No arderé en una pira en la plaza de la República sino en mi propia cámara; en una hoguera de papeles encendida por mi mandato. Entiéndelo muy bien. No me arrojo de cabeza a tus llamas. Me arrojo al Etnia de mi Raza. Algún día su cráter en erupción arrojará únicamente mi nombre. Esparcirá por todas partes la lava ardiente de mi memoria. Inútil que entierren mis despojos junto al altar mayor del templo de la Encarnación. Luego, en la huesa común de la contrasacristía. Luego, en un cajón de fideos.
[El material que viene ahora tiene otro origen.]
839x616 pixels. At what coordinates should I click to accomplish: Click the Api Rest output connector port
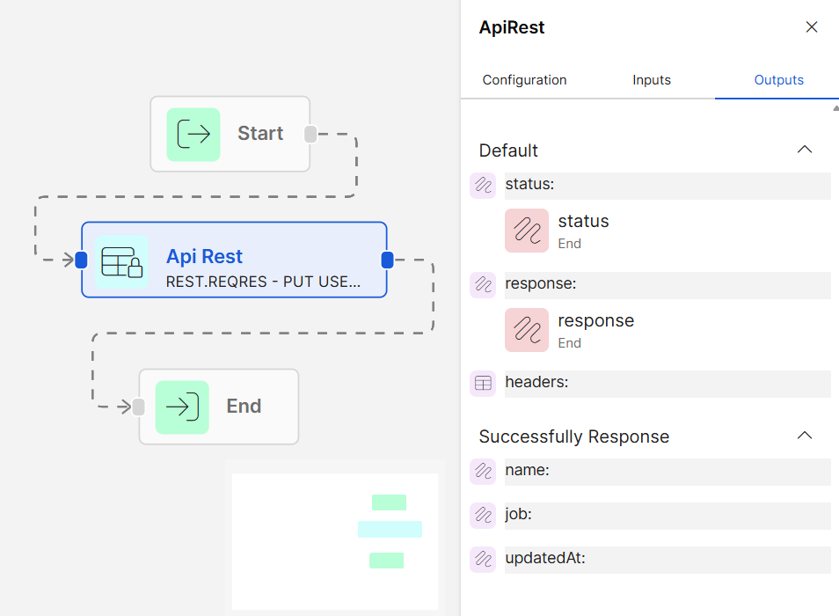pyautogui.click(x=387, y=260)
Ninguno de esos sitios devolverá una sola hebilla de mis zapatos, una sola astilla de mis huesos. Nadie me quita la vida. Yo la doy. No imito en esto ni siquiera a Cristo. Según el melancólico deán, el Dios-Hijo se suicidó en el Gólgota. No importa que la causa fuera la salvación de los hombres. Tal vez el autotitulado «Pueblo de Dios» no mereció, no merece, no merecerá que ningún dios se suicide por él. Lo que probaría de paso que la idea de Dios es pobremente humana. Un Dios-Dios-Dios tres veces Último-Primero, no lo es aunque pueda resucitar al Tercer Día. Aunque sea un Dios-Trinitario en Tres-Personas-Iguales-y-Distintas. Si lo es verdaderamente, está obligado a existir sin pausa; a no poder morir ni siquiera un instante. Además, en el momento de la hiél y del vinagre, el Dios-Hijo vaciló en el Huerto de los Olivos. Señor, aparta de mí este cáliz, etcétera, etcétera… ¡Flojo! ¡Blando el pobre Dios-Hijo! Acaso le faltó al Redentor pagar la última gota de sangre del rescate que le será reclamado a la especie humana, supuestamente redimida, en la gran pira de la destrucción universal bajo la terrible nube en forma de hongo del Apocalipsis. Mas no nos perdamos en hipótesis ateológicas.